Texte du document:
──────

Elle parle de la sédentarité néfaste qu’implique le numérique, mais concrètement, quelqu’un qui ne passe pas son dimanche devant Netflix, il va faire quoi ? Prendre sa voiture pour aller au Basic Fit ? Pas certain que ça soit un W pour l’environnement.
Enfin, quand elle dit on peut même, toute personne s’y connaissant un tant soit peu en programmation vous le dira, coder sans ordinateur, avec un crayon et un papier, c’est forcément ce qui m’a oté tout doute sur l’inutilité totale de ses propos.
Je m’y connais un tant soit peu en programmation et je peux le dire, coder avec un crayon sur du papier, c’est possible. Mais est-ce pertinent ?
Fondamentalement, programmer, c’est écrire des instructions afin d’obtenir un comportement attendu de la part d’une machine… numérique.
On peut très bien utiliser un support physique pour faire de l’algorithmique en pseudo-code ou ébaucher un futur développement, et, spoiler alert, c’est ce que font chaque jour des centaines de milliers de salariés du numérique.
Par contre, écrire un programme complet dans un vrai langage de programmation sur papier, c’est une perte de temps, d’énergie et de ressources, puisque pour l’exploiter, il faudra nécessairement le numériser.
Si on essaie de résumer sa tribune, ce qu’elle dit, c’est que, selon elle, aujourd’hui, une majorité de Français a un usage du numérique (et pas uniquement d’Internet) néfaste, pour l’individu, la société et l’environnement, car non maîtrisé.

──────

Extrait de données:
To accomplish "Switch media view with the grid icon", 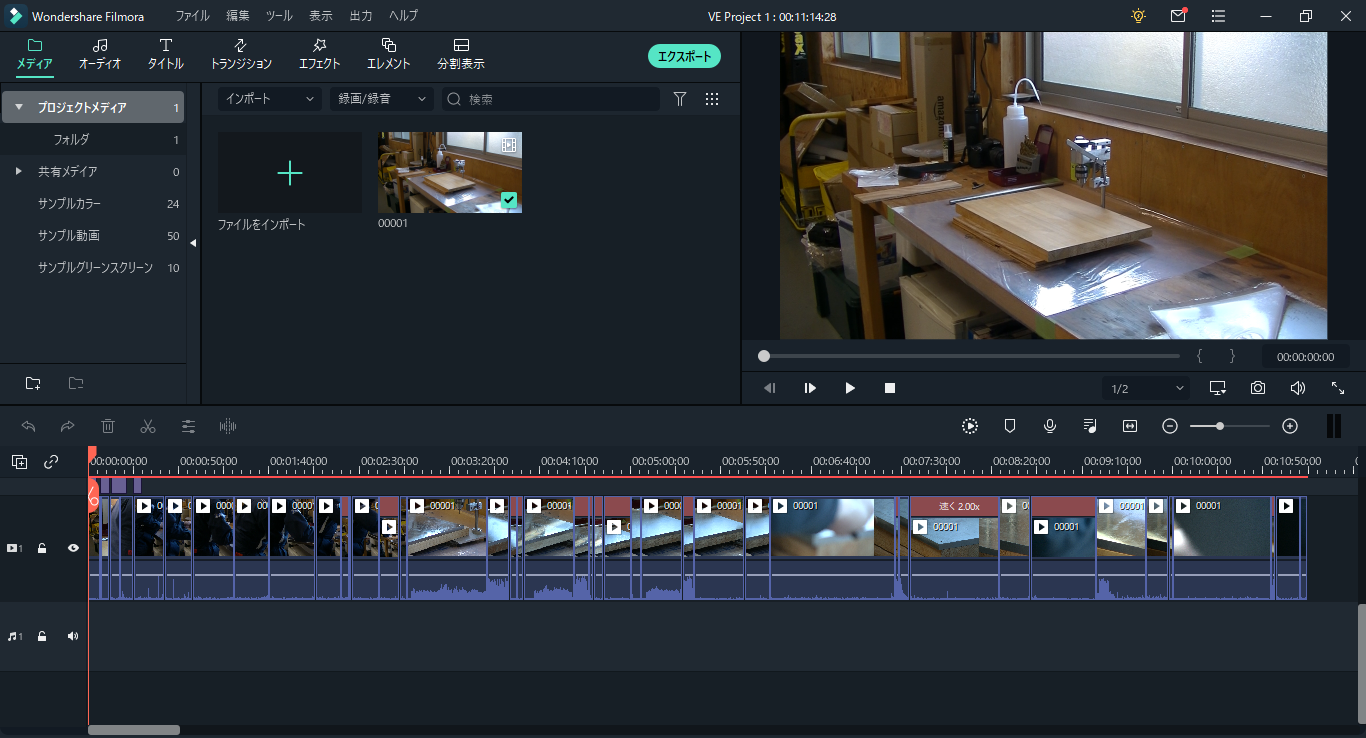I will tap(712, 99).
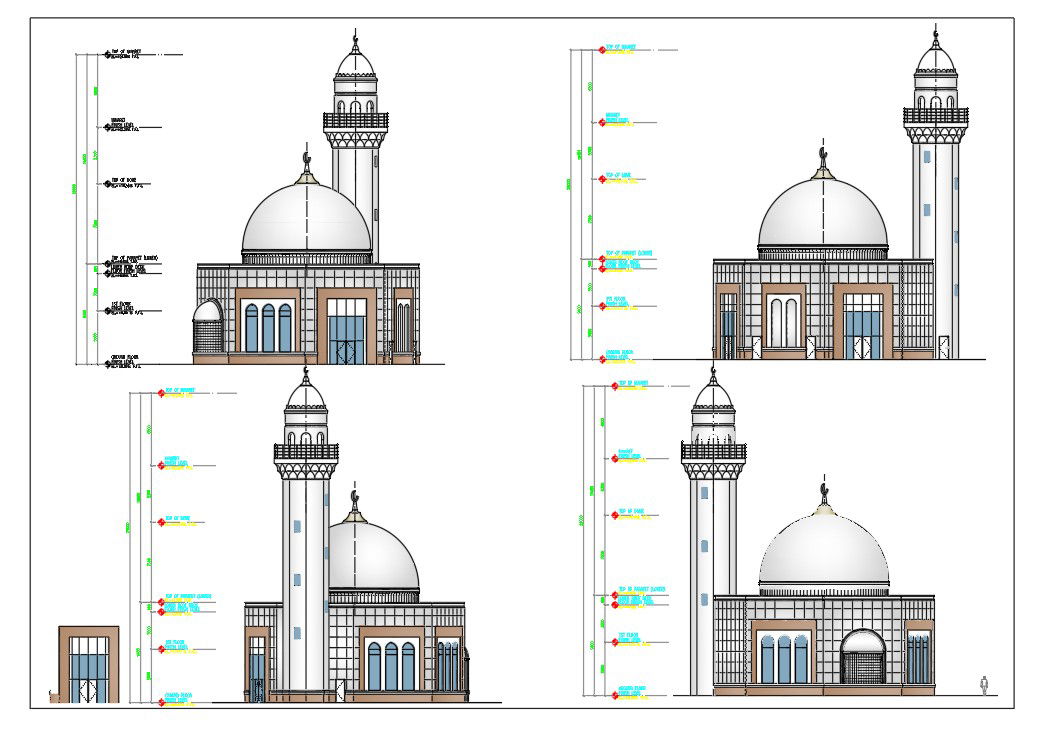Select the red level marker at TOP OF DOME
The height and width of the screenshot is (753, 1061).
pos(601,180)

──────

Tâche à réaliser: Recopiez mot pour mot, s'il vous plaît, le passage du texte sur le numérique qui va de « Enfin, quand elle » à « salariés du numérique. ».

Résultat attendu:
Enfin, quand elle dit on peut même, toute personne s’y connaissant un tant soit peu en programmation vous le dira, coder sans ordinateur, avec un crayon et un papier, c’est forcément ce qui m’a oté tout doute sur l’inutilité totale de ses propos.
Je m’y connais un tant soit peu en programmation et je peux le dire, coder avec un crayon sur du papier, c’est possible. Mais est-ce pertinent ?
Fondamentalement, programmer, c’est écrire des instructions afin d’obtenir un comportement attendu de la part d’une machine… numérique.
On peut très bien utiliser un support physique pour faire de l’algorithmique en pseudo-code ou ébaucher un futur développement, et, spoiler alert, c’est ce que font chaque jour des centaines de milliers de salariés du numérique.